Extract to read:

Begin

March mediation set in ACLU case filed against the city last fall

City Commission approves first reading of a revised panhandling ordinance, which could render part of the lawsuit moot

The U.S. District Courthouse for the Middle District of Florida is in Tampa. Image from the court's website
The U.S. District Courthouse for the Middle District of Florida is in Tampa. Image from the court’s website

Mediation is set for March 18 in a lawsuit the Florida Chapter of the American Civil Liberties Union (ACLU) filed in October 2015 against the City of Sarasota over allegations that the city has been trying to criminalize homeless individuals “despite the lack of an available shelter and a deepening housing crisis,” plus sections of the city’s panhandling ordinance, The Sarasota News Leader has learned.

The case was moved last fall, at the city’s request, from the 12th Judicial Circuit in Sarasota to the U.S. District Court for the Middle District of Florida, in Tampa.

In the meantime, on a first reading on Feb. 1, the City Commission voted 4-0 in favor of a revised panhandling ordinance that would appear to invalidate part of the lawsuit. Approval of the ordinance during a second, required public hearing later this month would mean “hopefully mooting out some of the more key allegations in the lawsuit,” City Attorney Robert Fournier told the City Commission.

In a Feb. 2 telephone interview with the News Leader, Michael Barfield, vice president of the Florida ACLU chapter and a paralegal with the Andrea Flynn Mogensen law firm in Sarasota — which filed the suit — concurred that the city board’s action “will have bearing” during the March mediation session. If the case is not resolved at that time, he said, the city will argue that the panhandling part of the lawsuit is no longer valid. “[Changing the ordinance] cuts out part of the case.”

Mogensen has “requested and received an early trial date of July of next year” if the mediation is unsuccessful, Barfield pointed out.

The panhandling part of the lawsuit pointed to a section of the ordinance which, the complaint said, “makes it unlawful to engage in the act of panhandling at specified locations within the City,” including bus stops, any public transportation vehicle or public transportation facility, and a sidewalk café. The suit adds, “Even if the restrictions … are content neutral, they are content-based regulations because they restrict speech based on the City’s disagreement with the message panhandling conveys within the geographical limitations set forth therein.”

In a Case Management and Scheduling Order filed on Dec. 11 in the U.S. District Court in Tampa, Judge Elizabeth Kovachevich wrote that a pretrial conference would be held on June 6, 2017 before Magistrate Judge Julie S. Sneed in Tampa, if the mediation proves unsuccessful. The case tentatively is set for a jury trial starting on July 3, 2017, the order adds, noting that the estimated length of the proceedings would be 10 days.

End

Given entries:
Begin

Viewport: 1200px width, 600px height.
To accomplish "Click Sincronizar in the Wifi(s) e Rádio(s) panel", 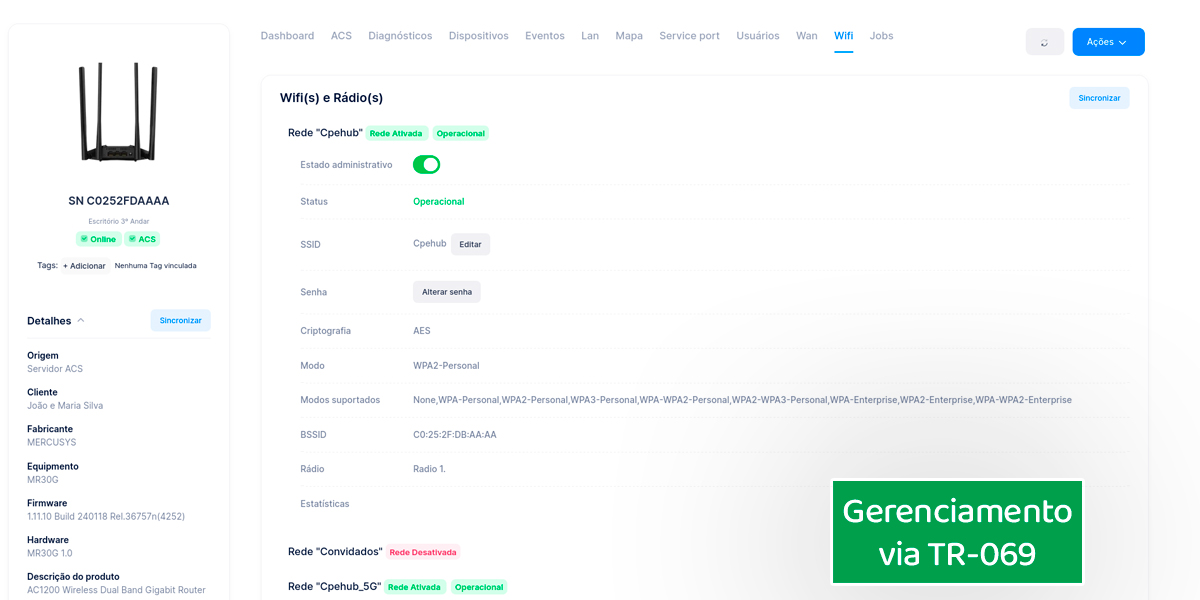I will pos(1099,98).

End
Begin

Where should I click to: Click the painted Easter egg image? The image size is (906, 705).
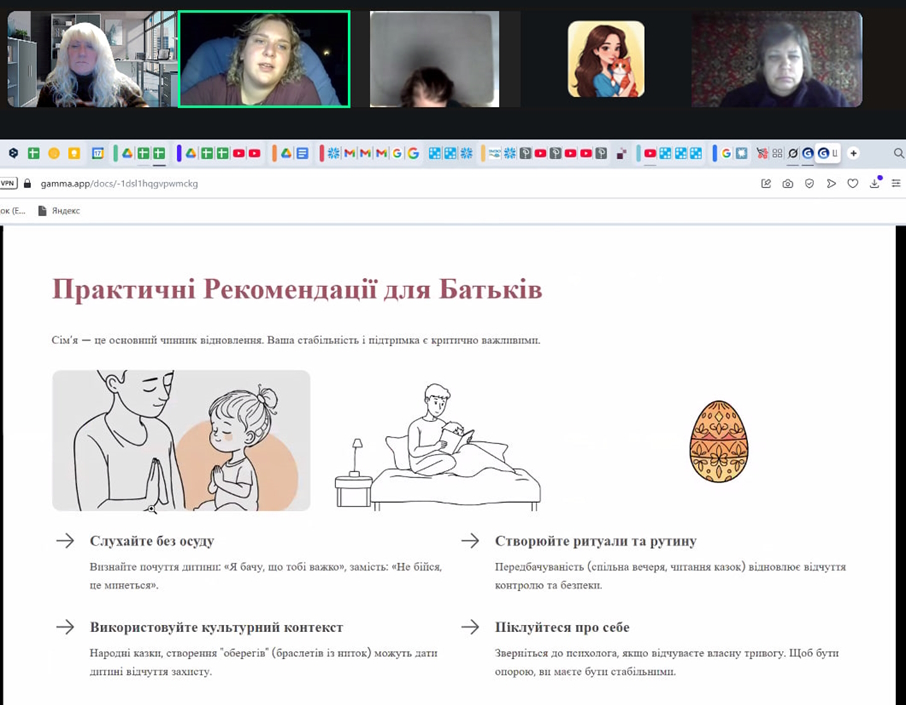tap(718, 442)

End

Written request: Reproduce the ACLU lawsuit article word for word, starting with "In the meantime, on" and stopping after "the City Commission.".

Solution for this exercise:
In the meantime, on a first reading on Feb. 1, the City Commission voted 4-0 in favor of a revised panhandling ordinance that would appear to invalidate part of the lawsuit. Approval of the ordinance during a second, required public hearing later this month would mean “hopefully mooting out some of the more key allegations in the lawsuit,” City Attorney Robert Fournier told the City Commission.